Disinformation is an Online Harm

Disinformation is an Online Harm

Disinformation has been used as a tool to weaponise mass influence and disseminate propaganda. It has brought extreme fallout for economies, politics and societies around the globe. No country is immune from these online and offline harms.

We welcome the UK government’s efforts to more effectively and proactively respond to disinformation and the harms it creates. The government’s consultation on its “Online Harms White Paper” provides an open and transparent foundation for having this discussion.

The GDI believes strongly that platforms and governments must put forward thoughtful and effective policy responses to disinformation and the harms created. As an organisation, we argue that to combat disinformation, we must look at the motivations of and channels for disinformation that occur across a range of platforms. Otherwise, any policy intervention by any single actor will inevitably continue to fall short.

The following recommendations are crafted in this spirit:

Define and frame disinformation more specifically as a clear source of online harms. For the GDI, to remedy disinformation, one has to look more specifically at the actions behind it: the verb – to disinform. We define ‘to disinform’ as: to purposely and/or maliciously mislead by spreading inaccurate information (in terms of the content itself and the context). The UK government’s whitepaper does make a basic distinction between disinformation and misinformation. However, disinformation should not just be about the content but the context in which it is presented – and the narratives, networks and actors behind it.

Define the range of harms arising from disinformation. The harms identified in the UK government’s white paper should be re-conceptualised instead as ‘harmful activities,’ and a typology of harms should be established.

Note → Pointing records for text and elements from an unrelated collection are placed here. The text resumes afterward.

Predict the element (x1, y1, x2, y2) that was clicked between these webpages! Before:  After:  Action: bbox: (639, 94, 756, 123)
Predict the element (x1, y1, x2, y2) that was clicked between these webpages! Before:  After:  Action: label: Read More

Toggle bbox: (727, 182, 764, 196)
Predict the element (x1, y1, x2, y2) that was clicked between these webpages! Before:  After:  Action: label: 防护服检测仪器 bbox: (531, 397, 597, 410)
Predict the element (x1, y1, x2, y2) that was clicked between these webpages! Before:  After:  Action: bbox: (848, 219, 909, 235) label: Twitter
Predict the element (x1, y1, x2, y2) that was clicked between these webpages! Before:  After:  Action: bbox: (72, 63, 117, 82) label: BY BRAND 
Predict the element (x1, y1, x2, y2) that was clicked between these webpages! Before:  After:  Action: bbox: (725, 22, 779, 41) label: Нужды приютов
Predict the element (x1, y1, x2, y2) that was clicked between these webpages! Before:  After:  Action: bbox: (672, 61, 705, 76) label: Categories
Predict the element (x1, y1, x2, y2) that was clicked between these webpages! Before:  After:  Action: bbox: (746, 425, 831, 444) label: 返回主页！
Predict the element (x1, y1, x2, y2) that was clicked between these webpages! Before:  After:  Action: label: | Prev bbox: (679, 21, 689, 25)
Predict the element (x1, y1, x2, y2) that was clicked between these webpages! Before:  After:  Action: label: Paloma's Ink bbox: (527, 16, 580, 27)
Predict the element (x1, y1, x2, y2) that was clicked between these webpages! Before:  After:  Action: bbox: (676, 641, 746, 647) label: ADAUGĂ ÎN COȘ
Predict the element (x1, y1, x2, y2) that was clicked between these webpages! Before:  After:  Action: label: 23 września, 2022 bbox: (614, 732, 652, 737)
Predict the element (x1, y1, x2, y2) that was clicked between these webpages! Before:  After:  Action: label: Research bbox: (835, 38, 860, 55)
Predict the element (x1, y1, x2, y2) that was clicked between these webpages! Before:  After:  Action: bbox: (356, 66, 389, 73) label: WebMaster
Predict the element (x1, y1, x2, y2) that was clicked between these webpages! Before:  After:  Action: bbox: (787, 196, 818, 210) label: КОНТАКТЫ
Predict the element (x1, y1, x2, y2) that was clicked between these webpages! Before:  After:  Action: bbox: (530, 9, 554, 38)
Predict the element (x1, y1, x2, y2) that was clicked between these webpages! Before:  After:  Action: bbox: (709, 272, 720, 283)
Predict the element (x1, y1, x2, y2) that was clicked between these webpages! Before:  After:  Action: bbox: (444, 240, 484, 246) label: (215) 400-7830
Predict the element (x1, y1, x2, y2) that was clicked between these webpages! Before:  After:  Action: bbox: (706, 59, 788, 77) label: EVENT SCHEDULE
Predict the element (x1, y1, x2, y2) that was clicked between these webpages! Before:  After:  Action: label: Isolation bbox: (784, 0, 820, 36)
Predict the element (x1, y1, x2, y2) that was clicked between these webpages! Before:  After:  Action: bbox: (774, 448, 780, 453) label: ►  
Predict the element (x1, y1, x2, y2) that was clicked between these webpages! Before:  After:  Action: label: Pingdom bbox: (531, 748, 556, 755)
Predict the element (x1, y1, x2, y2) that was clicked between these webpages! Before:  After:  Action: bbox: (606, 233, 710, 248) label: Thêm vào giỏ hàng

For the GDI, this should be based on the substance of the harm inflicted, such as:

  • Increased social polarization
  • Fraudulent/faulty basis for decision-making
  • Erosion of trust in institutions
  • Reputational harms to persons or groups
  • Harassment
  • Psychological distress
  • Threats to personal safety

Understand and regulate the process of disinforming. The GDI believes that the best way to combat disinformation is to address the actions, incentives, actors and activities that allow disinformation to spread – rather than the specific content. Such an approach would ensure that the UK regulator does not become involved in content moderation disputes. The process of disinforming is facilitated by many actors that do not host or produce disinformation themselves.

Adopt a cross-platform approach. The GDI fully believes that the UK regulator should recognise and remedy the cross-platform process of producing harmful content. From our network mapping of disinformation actors (e.g.. those promoting the QAnon and anti-5G narratives), harmful actors often disperse their activity across a range of platforms – using different services to recruit, organise, monetise, and harm others. Mitigating harm on one platform will often require that the regulator takes a broader view of the extent to which that harmful activity moves between services.

We have submitted these recommendations as part of a broader list of asks to the UK government’s consultation. If we are going to successfully stop disinformation and the harms it creates, we believe that we must view the problem as a cross-platform phenomenon that goes beyond specific content. For us, disinformation is not just a thing, but more perniciously a process.

We welcome a continued dialogue with the UK and other governments on why these recommendations are merited and how we can work together to support their achievement.